SSTP MikroTik-to-MikroTik performance much lower than Windows-to-MikroTik

I have four MikroTik routers, all running RouterOS 7.23; three of them each individually maintain a pegged-up SSTP VPN to the fourth. Windows clients may sit behind any of the four, and reach devices across the three pegged-up VPNs. Windows clients may also connect directly to the SSTP VPN server on any of the four MikroTik routers.

[ at location 4] Windows iperf client -> WiFi5 -> MikroTik h AP ax S (so, more RAM, bigger faster CPU cores) -> pegged-up SSTP VPN client tunnel -> Gb Ethernet -> Internet router -> Internet -> [at location 1] -> Internet router -> Gb Ethernet -> MikroTik E50UG (so, also, not very small) SSTP VPN server tunnel -> Gb Ethernet -> Windows iperf server:

Performance, max about 3Mb/s

Same thing, except now run the Windows SSTP VPN client on the Windows computer at location 4, connecting to the same SSTP VPN server on the location 1 MikroTik router -- everything else is the same:

Performance, max about 10Mb/s

(The location 4 Internet connection is a 100Mb/s down, 40Mb/s up, DSL connection, which reliably delivers those speeds. The location 1 Internet connection is a 1Gb symmetric fibre connection).

I've read that SSTP is a very inefficient VPN, but it doesn't seem to be as simple as that.

I had read about SSTP and MTU, and I noticed that the Windows SSTP VPN client MTU is 1400, and the MikroTik-to-MikroTik MTU was 1500, so I reduced the MikroTik-to-MikroTik MTU to 1400 - it did not make any difference. (Thinking about it, that may have increased the need to fragment packets coming from the Windows client before they could go through the MikroTik-to-MikroTik SSTP VPN).
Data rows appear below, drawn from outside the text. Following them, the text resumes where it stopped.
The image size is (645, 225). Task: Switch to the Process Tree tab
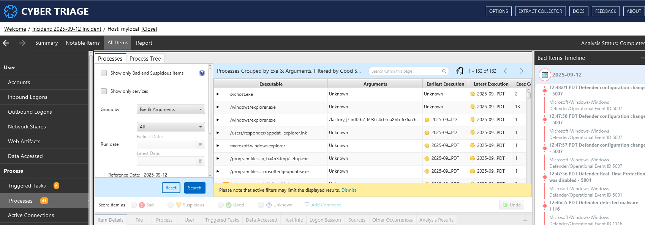pyautogui.click(x=145, y=58)
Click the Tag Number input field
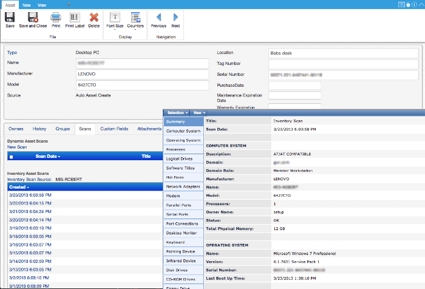This screenshot has height=289, width=425. [344, 64]
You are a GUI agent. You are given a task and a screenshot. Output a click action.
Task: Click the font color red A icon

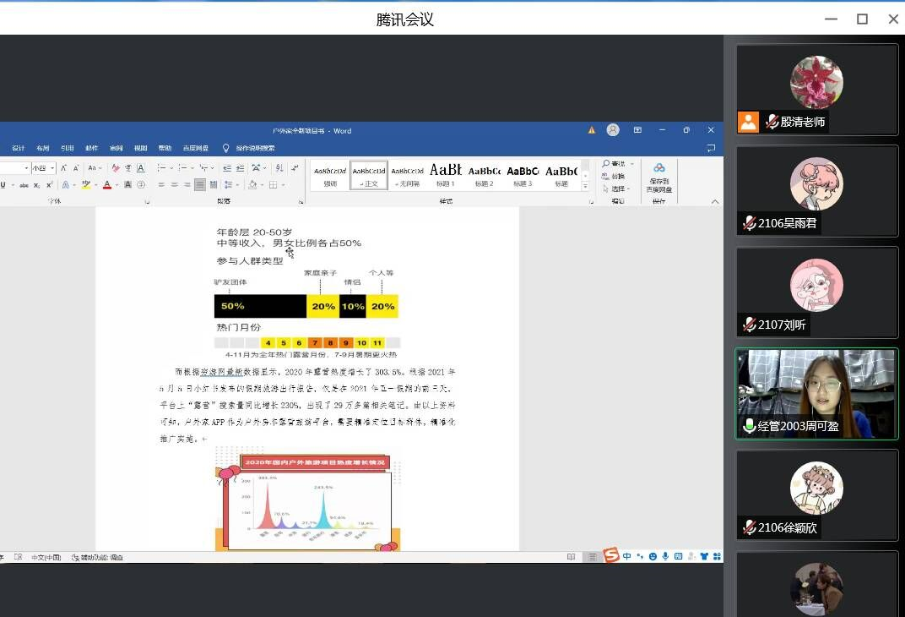(107, 185)
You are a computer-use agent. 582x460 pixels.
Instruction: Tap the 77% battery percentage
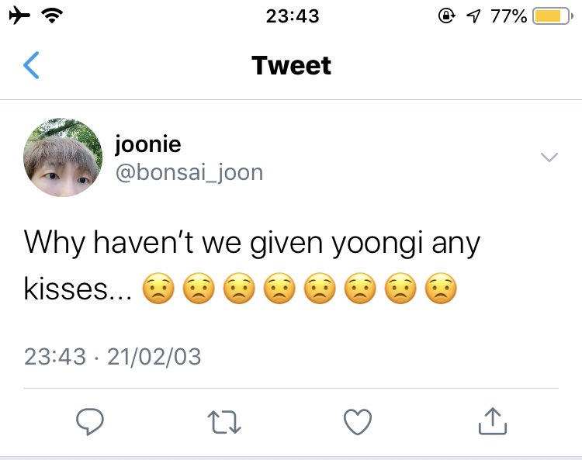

I restored the MikroTik-to-MikroTik SSTP connection to its default 1500 MTU.

I used PING -F -L {packetsize} on the Windows client to determine the lowest MTU across; 1460 did not require fragmentation. I set the Windows Wi-Fi interface MTU to 1400.

Speed did not increase.

So, it doesn't seem to be fragmentation, either.

I'm trying to think of what's different, between letting the location 4 MikroTik route across the pegged-up VPN, vs the Windows client connecting directly to the location 1 MikroTik SSTP VPN server:

On the client side MikroTik, withOUT connecting the Windows SSTP VPN client directly to the server-end MikroTik SSTP VPN, packets go through an additional routing step, and an additional NAT step. But on an h AP ax S, the CPU should have no trouble at all doing that at 10Mb/s. So I don't suppose that's what's causing it.
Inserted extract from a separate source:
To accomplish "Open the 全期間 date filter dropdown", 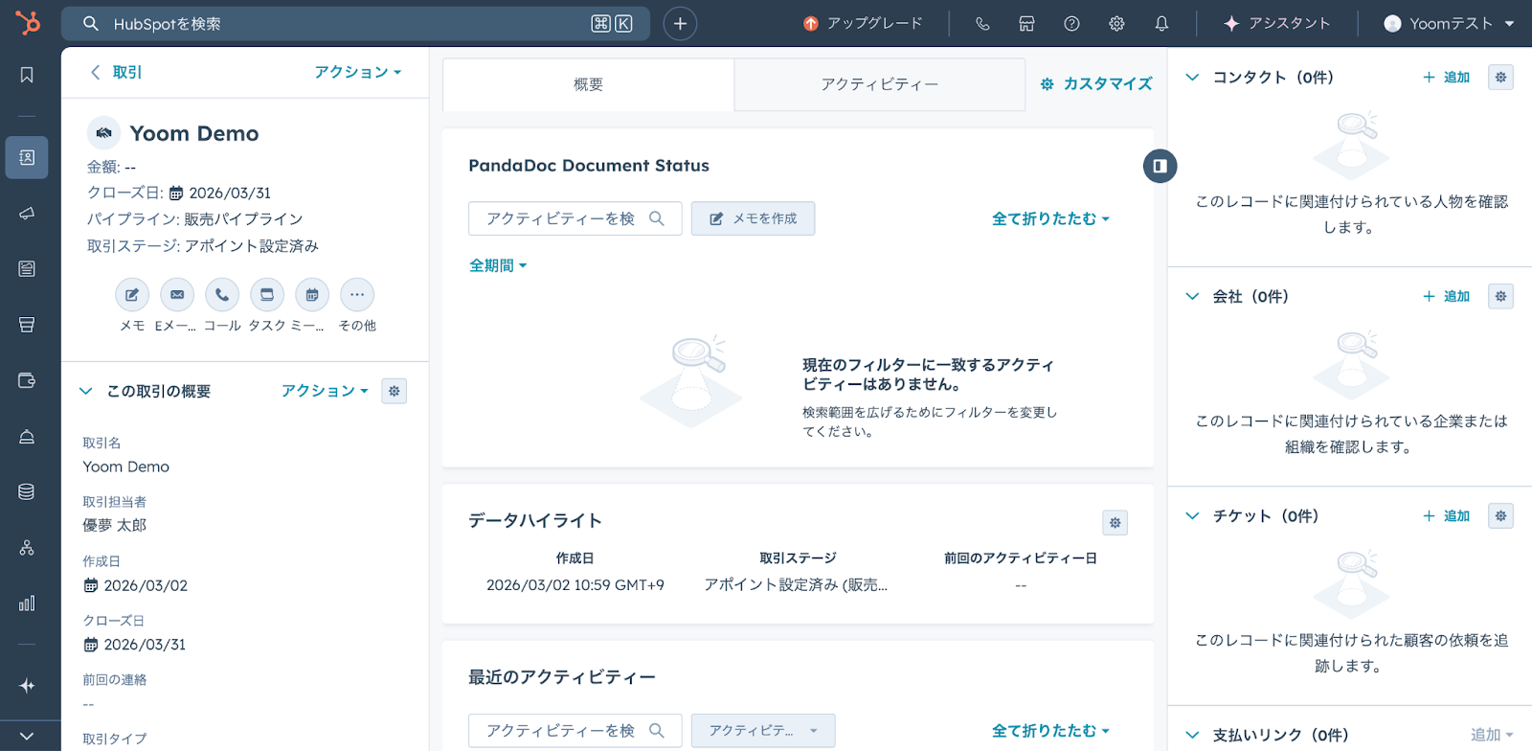I will [x=498, y=265].
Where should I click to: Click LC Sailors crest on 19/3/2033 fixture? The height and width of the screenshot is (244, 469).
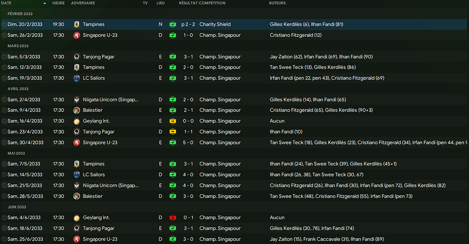click(77, 78)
I'm left scratching my head. What would be causing this much lower SSTP VPN performance when going over the pegged-up MikroTik-to-MikroTik SSTP VPN vs the Windows client to remote MikroTik server SSTP VPN?

thanks.

Wow. I started setting up WireGuard VPNs as possible replacements for the SSTP VPNs, and initial performance tests demonstrate that SSTP is really, really low performance. I know, I know, that's commonly known, and often repeated. I'm just .. wow. The degree to which SSTP is slow blows my mind.

PC -> MikroTik -> SSTP -> MikroTik -> PC, iperf, ~3Mb to 10Mb/s

PC -> MikroTik -> WireGuard -> MikroTik -> PC, iperf, >95% of the end-to-end path maximum speed...
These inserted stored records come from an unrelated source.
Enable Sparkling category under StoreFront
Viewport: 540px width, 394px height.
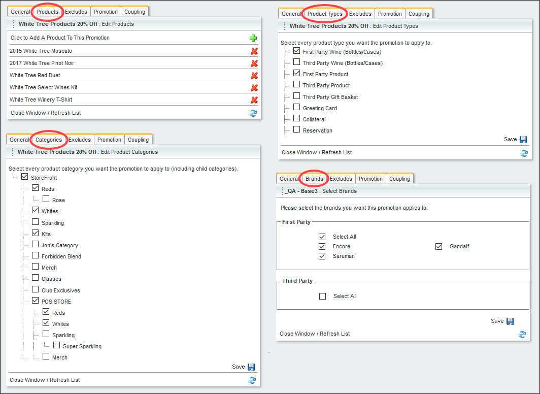point(35,221)
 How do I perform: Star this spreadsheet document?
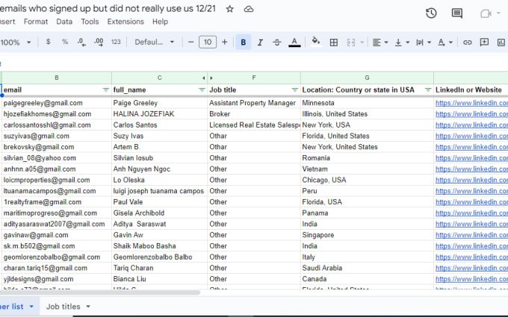click(229, 9)
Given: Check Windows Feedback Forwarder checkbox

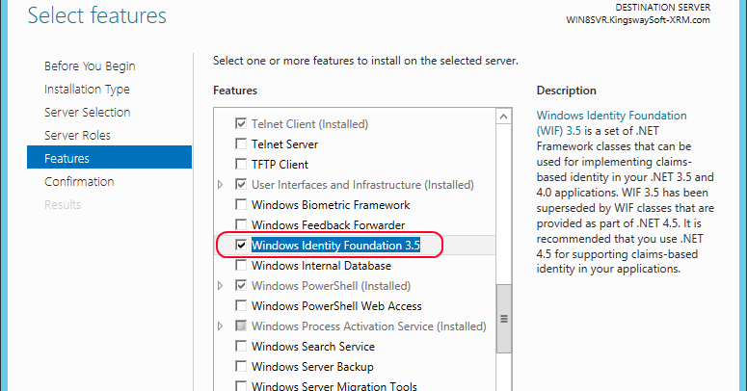Looking at the screenshot, I should point(241,225).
So, yeah, the answer is, just don't use SSTP.

Okay, but, still: WireGuard Windows client connecting to WireGuard MikroTik server, bandwidth is approximately equal to the network link (in this case, 100Mb/s /40Mb/s ADSL, iperf between Windows hosts on either side of the VPN gets 90+Mb/s in the one direction, over 30Mb/s in the other).

However, MikroTik Wireguard to MikroTik Wireguard (over the same connection), the same iperf pair gets still over 90Mb/s in the one direction, but only about 10Mb/s in the other direction.

Both MikroTiks are newer models, with dual-core 950MHz CPUs; monitoring resource utilization on the two MikroTiks during the iperf tests shows CPU utilization never above 25%. I also checked - no NAT occurs in either test path, nor mangling (which in any case, if it was the cause for the slower performance, should have been reflected in CPU utilization).

It's the same physical network path, all of which is far higher bandwidth than the ADSL Internet connection at one end which is the limit for this test, so it shouldn't be that Windows to MikroTik1, through WireGuard to MikroTik2 travels a slower physical path than Windows to MikroTik2 through WireGuard (still via MikroTik1).

The two Internet routers (one at the 100/40 ADSL end, and the other at the 1Gb/1Gb fibre end) should not see any difference between the two test paths, as from the Internet routers' perspectives, both test paths are "lots of UDP packets on the same ports".

I thought it might have to do with packet fragmentation, because the WireGuard interfaces have 1420 MTUs, whereas the Wi-Fi interface by which the Windows client at the ADSL end of the connection talks with its MikroTik (for the MikroTik-to-MikroTik WireGuard VPN) has an MTU of 1500, but setting that Wi-Fi interface to MTU 1300 made no performance difference.

I note that iperf uses TCP by default; choosing UDP drops the bandwidth to about 1Mb/s, including setting MTU to 1300 for the test.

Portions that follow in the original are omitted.